Otter’s office received the rejection letter from FEMA on March 28. “We are appealing that, but we have obviously, with a lot of other things that are going on in Washington, D.C., we don’t have an idea of how that appeal is going to go,” he said. That means Idaho could end up footing the full bill for disaster mitigation this year statewide, he said, when “we believe some are yet to come.”

“If this weather turns warm, which it is likely to do, and we have additional rain, and it is in the forecast, then that flooding could get much worse,” Otter said. “And I’m going to be very mindful of that in the next few days when we’re considering other legislation that I have yet to sign.”

Repealing Idaho’s sales tax on groceries would cost the state general fund more than $70 million a year. The cost would be much higher, but most of it is offset by also repealing the state’s current grocery tax credit, which Idahoans claim each year on their state income tax returns.

Idaho’s sales tax on groceries brings in nearly $194 million a year, while payouts for the grocery credit come to $147 million. That’s a difference of just over $47 million. But the change also would impact the share of state sales taxes that go to cities and counties through revenue-sharing, so the bill to repeal the grocery tax shifts more than $26 million from the state general fund into those payments, increasing the impact on the state budget but keeping local governments from taking a big budget hit.

While Otter was speaking, Lt. Gov. Brad Little issued a news release calling on Otter to sign the grocery tax repeal bill into law. “HB 67 will lower the tax burden for all Idahoans while greatly improving border community businesses,” Little said.
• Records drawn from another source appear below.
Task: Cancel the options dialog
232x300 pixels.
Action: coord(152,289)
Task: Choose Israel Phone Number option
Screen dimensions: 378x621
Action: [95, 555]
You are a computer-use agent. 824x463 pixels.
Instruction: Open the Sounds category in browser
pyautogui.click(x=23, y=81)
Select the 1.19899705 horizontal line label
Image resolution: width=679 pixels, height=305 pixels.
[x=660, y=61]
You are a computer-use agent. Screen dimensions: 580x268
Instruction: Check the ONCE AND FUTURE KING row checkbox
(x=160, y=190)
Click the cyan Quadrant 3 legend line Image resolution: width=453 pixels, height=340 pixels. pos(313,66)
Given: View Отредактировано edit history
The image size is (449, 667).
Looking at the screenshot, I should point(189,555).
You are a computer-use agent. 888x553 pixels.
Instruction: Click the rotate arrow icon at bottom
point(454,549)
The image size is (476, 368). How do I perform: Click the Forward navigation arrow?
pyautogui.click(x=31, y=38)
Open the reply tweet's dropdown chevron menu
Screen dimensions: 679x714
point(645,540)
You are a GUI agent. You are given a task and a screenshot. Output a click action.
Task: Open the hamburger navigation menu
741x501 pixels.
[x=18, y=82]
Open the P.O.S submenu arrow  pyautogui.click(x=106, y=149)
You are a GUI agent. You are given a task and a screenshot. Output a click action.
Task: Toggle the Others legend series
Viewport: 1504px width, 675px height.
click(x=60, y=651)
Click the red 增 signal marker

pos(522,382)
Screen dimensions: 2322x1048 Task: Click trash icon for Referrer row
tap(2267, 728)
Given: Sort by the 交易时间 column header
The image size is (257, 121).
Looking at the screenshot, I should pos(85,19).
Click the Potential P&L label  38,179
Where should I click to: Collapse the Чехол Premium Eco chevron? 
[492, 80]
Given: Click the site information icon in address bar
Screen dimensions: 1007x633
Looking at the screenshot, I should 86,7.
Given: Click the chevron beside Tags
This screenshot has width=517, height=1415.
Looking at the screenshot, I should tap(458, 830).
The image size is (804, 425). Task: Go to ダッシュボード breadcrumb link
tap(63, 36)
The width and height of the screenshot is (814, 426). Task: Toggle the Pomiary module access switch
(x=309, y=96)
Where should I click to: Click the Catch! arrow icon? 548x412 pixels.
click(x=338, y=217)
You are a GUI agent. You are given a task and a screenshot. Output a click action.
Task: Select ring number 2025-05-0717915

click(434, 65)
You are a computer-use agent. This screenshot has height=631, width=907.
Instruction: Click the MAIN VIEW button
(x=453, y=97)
Otter has until April 12 to either sign or veto the bill, or it would become law without his signature.

The governor also stayed mum on a $320 million-plus transportation funding package, including $300 million in bonding, that lawmakers passed; it includes a $15 million a year diversion from the state general fund, something Otter has long been against. He’s instead advocated for sticking with user fees like the gas tax and vehicle registration fees to pay for roads.

“I still believe those things,” he said Monday.

Otter did indicate he’ll sign a $52 million emergency road funding bill that lawmakers passed, saying the first $2 million of that essentially already has been spent and will reimburse the state’s emergency fund.

On other issues:

- Otter said he has no plans to call a special session on his proposed unemployment insurance tax rate cut for employers, which failed late in the session amid squabbling between the House and Senate – even though he termed his proposal a “no-brainer.” Asked what he’d say to Idaho employers who will pay 30 percent more in unemployment insurance taxes next year without the bill, Otter said, “They’ll have to talk to their legislators. A clean bill would’ve sailed through here like you can’t believe.”

- The governor praised the budget that lawmakers set for public schools, which reflects a 6.3 percent increase and fully funds the next step in Idaho’s five-year plan to improve teacher pay, but said he was disappointed that the Legislature didn’t pass some of his other education proposals, including a new $3 million annual scholarship program for adults to go back and finish their college degrees. Otter called that the “lowest-hanging fruit” to raise Idaho’s rate of college education among its working-age population.

- Otter said he’ll stick by his promise to lawmakers not to unilaterally expand Medicaid to cover the 78,000 Idahoans who fall into a coverage gap, earning too much to qualify for Medicaid but not enough to be eligible for subsidized health insurance through the state insurance exchange. “We still don’t know what is going to happen to Obamacare,” he said. “We’ll see where we fit in.”

- The governor said he believes the No. 1 factor that businesses considering a move to Idaho take into account is education, followed by ease of doing business, regulatory policy, and quality of life, “and usually somewhere on down the line, maybe 5th or 6th, is taxes. And our tax policy in the state of Idaho, relative to other states, is still pretty friendly.”